Over the past year I've come to this blog several times with the intention of writing. Each time i would find the dust thicker and more cobwebs in the corners. I would read back a bit, remembering posts that I'd deleted, and close without writing anything.
At first I stopped writing because I couldn't think of anything to say that wasn't depressing as hell. I'd gone through a divorce and then a breakup with the Rebound Girl. I lost close friends. Then, when things started improving, I didn't want to write. I was afraid that if I wrote about my life, that would just fuck things up. I didn't want anyone to see me in that shape again. It became the elephant in the room. The Rebound's face still resided in the "Followers" box and it bothered me to the point that I emailed her and asked if she would remove it.
It just didn't seem like home any more. Or maybe that was just an excuse. I didn't want the blog to be an open window on my life again.
I started an anonymous blog, but couldn't find the motivation to write there either. It languished with a few posts and I orphaned it.

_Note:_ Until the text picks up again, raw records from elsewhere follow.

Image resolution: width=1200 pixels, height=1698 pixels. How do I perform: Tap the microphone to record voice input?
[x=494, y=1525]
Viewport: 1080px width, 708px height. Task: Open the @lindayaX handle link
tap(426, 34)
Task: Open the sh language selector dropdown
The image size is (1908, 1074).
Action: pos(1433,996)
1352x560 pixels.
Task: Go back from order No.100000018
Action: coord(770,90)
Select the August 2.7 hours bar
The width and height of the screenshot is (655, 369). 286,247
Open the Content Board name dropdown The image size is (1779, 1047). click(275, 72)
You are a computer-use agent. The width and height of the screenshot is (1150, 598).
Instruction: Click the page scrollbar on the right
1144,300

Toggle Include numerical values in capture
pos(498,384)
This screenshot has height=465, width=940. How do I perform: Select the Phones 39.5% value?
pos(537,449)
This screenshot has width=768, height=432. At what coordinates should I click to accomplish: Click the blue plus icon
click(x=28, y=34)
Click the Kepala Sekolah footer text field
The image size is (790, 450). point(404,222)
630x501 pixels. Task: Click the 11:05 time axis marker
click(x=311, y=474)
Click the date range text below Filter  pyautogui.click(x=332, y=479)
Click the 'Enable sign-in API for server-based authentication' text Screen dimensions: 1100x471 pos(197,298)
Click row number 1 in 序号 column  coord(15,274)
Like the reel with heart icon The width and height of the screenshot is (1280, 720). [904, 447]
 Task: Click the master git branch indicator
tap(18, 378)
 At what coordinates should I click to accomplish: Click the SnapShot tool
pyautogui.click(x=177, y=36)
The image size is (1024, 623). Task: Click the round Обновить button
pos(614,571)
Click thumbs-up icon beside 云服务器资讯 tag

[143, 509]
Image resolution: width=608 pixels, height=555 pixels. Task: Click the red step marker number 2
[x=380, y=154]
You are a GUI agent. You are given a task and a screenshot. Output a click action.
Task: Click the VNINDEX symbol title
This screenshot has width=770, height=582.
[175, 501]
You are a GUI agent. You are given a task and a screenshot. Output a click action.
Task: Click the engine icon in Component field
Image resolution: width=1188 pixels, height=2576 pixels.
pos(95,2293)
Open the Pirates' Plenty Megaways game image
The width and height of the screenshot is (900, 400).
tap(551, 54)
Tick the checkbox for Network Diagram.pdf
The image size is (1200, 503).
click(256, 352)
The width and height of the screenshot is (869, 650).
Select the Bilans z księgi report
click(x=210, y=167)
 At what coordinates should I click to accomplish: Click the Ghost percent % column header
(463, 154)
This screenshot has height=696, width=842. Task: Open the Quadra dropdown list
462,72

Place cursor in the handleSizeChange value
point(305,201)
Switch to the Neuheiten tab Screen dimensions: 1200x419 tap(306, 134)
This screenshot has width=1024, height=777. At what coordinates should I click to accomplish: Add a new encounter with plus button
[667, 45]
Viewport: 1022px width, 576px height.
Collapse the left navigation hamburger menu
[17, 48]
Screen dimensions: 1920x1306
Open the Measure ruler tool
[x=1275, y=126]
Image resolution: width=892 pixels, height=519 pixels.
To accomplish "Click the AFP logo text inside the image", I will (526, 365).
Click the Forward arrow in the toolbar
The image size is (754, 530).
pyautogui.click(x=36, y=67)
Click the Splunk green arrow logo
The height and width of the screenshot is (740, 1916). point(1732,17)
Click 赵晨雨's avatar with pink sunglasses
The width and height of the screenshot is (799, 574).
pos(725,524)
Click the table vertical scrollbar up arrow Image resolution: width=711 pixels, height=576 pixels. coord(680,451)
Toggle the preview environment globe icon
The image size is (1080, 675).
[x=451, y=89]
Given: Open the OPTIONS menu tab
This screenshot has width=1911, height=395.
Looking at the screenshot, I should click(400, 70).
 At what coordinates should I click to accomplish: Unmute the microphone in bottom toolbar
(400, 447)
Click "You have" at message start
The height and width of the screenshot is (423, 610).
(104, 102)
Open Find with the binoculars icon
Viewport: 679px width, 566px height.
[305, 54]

So I've come back. I'm not sure what this will turn out to be or the direction it may take. I may not even continue here, but I've promised myself to do more writing. I recently completed a short piece for Meat for Tea that will be published in the next issue. I'm hoping to take a creative writing course at Flying Object in Hadley, MA this summer.
It's good to be back... and don't lurk. I need some feedback to tell me what's working and what isn't.